On the 23rd of June 2016 there was a referendum and people voted for something – that much we know.
After a campaign that was described as having “glaring democratic deficiencies” by the Electoral Reform Society, people voted to leave the European Union. They did so for a variety of reasons. Some thought it would reduce immigration, others believed they would get more money for the NHS, and some did so based on vague and indefinable notions of sovereignty.
Everyone voted in good faith. It’s wrong to accuse Leave voters of not knowing what they were voting for, or not understanding what they were doing – everyone makes decisions based on how they interpret their own reality.
However nobody can possibly predict the consequences that will now ensue because of this decision.
A referendum on the final Brexit deal is essential.
This wouldn’t be a ‘second ‘referendum because there never was a first referendum on a negotiated deal.
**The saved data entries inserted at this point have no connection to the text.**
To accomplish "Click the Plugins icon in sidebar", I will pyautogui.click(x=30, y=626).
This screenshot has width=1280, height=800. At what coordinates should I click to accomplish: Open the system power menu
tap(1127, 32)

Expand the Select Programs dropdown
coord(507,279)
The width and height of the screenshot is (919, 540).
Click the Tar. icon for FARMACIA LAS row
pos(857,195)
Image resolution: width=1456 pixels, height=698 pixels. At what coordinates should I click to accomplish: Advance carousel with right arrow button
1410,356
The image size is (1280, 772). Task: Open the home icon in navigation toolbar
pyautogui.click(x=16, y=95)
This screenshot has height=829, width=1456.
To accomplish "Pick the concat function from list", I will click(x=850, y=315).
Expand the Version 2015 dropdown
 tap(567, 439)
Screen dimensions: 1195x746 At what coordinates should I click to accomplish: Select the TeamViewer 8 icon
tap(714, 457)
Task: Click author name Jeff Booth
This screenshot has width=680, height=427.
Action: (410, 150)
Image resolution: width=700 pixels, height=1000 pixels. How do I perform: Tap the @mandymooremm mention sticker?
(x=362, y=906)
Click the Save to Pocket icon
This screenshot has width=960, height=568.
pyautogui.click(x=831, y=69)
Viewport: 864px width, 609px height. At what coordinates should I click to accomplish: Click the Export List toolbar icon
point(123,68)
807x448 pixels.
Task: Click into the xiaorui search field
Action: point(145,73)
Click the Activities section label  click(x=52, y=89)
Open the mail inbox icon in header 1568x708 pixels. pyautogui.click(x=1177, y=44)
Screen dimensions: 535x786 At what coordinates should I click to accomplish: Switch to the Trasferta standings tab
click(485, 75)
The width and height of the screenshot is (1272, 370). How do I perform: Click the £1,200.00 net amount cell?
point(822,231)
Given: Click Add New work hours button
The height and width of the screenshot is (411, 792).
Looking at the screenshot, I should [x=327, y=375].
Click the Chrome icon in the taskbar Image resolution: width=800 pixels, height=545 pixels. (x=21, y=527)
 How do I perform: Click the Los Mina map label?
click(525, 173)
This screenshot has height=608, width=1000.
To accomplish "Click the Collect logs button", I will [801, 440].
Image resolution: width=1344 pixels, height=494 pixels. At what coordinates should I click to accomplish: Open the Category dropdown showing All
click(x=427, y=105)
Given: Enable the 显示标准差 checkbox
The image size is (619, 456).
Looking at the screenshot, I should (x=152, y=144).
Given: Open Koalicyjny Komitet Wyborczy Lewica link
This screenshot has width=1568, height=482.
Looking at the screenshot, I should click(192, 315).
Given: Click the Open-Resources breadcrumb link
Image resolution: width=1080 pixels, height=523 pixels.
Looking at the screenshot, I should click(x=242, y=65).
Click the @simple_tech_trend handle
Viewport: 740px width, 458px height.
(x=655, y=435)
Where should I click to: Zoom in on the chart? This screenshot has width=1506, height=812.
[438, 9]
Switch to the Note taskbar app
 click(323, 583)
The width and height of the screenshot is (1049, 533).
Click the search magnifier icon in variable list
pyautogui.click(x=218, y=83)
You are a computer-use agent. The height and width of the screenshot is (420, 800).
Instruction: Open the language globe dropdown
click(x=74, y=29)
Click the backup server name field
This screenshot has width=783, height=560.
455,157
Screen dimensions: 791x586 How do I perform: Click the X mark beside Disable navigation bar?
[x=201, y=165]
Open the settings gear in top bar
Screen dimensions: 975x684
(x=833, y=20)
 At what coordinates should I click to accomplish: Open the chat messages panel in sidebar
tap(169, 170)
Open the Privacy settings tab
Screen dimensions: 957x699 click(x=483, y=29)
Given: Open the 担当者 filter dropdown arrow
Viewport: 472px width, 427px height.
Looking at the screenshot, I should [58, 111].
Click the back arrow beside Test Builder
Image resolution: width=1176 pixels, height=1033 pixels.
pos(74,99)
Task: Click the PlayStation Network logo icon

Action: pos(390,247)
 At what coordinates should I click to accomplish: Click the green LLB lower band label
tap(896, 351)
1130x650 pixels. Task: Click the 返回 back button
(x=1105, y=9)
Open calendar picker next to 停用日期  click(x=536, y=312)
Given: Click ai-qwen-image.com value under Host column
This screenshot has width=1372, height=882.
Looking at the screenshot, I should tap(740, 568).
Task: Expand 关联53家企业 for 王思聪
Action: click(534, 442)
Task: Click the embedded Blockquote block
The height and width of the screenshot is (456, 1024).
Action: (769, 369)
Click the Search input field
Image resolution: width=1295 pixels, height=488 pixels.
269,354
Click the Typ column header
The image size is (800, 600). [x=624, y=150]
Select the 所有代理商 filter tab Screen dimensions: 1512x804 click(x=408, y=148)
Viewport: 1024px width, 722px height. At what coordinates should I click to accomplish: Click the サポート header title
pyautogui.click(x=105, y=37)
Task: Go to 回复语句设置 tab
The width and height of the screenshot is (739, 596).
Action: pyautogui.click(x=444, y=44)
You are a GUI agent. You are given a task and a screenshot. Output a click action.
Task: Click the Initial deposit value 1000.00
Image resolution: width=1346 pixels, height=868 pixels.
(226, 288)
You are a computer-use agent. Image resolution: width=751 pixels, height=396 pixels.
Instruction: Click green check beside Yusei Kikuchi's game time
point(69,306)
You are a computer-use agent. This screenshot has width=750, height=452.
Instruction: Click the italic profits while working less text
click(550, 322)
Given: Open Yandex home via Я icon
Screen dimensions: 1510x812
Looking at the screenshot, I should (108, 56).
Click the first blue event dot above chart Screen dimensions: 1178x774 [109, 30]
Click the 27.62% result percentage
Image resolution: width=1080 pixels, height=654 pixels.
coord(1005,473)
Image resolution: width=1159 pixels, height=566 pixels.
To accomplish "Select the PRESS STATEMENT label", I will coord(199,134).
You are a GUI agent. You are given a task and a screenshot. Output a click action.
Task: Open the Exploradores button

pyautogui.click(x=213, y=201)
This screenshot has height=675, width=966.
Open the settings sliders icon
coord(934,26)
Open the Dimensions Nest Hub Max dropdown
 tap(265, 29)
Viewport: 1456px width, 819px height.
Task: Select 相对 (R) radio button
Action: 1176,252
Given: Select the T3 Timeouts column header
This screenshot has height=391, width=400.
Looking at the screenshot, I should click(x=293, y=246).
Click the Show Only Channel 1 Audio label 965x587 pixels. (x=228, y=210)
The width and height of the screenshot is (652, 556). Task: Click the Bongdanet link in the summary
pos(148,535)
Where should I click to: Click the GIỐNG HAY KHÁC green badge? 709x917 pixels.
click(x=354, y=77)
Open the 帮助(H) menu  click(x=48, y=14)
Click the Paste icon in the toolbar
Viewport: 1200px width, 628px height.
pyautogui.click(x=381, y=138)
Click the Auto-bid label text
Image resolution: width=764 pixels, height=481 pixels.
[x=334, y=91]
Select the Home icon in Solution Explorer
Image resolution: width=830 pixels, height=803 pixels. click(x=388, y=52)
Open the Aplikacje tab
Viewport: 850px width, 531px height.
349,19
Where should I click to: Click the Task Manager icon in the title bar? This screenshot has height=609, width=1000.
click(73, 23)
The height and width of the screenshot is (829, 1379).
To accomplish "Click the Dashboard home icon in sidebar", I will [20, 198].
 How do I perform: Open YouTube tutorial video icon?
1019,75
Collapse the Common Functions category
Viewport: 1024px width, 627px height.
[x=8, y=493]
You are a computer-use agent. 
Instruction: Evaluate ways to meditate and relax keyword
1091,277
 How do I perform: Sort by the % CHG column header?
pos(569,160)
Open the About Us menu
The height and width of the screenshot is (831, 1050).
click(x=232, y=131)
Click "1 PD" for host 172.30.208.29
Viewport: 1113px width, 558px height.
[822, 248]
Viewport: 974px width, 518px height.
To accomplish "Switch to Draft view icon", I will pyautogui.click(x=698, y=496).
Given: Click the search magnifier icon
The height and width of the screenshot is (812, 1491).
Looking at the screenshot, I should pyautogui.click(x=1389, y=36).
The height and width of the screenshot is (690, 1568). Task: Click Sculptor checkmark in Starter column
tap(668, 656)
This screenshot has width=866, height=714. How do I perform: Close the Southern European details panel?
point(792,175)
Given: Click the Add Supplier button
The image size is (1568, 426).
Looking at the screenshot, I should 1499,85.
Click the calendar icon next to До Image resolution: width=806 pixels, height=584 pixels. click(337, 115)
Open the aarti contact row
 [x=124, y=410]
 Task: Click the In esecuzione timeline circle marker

In order for people to vote sensibly in a binary referendum then, surely – with an urgent appeal to common sense – you have to give them two options that can be directly compared and scrutinised against each other. The 2016 vote failed to do this. It was a campaign of sentiment not fact: a saga presented as zealous nationalism VS apocalyptic defeatism (‘Project Fear’), and zealous nationalism brought them out to princely turnout sum of 72.2% and won the day.
Brexit is likely but it is not inevitable. Public opinion could change everything.
So far there is a growing trend where people think it was wrong to leave the EU. This is happening because as the negations proceed, it becomes apparent that untangling ourselves from the a union we’ve been a part of for decades is a lot more complicated than what was sold to us in the campaign.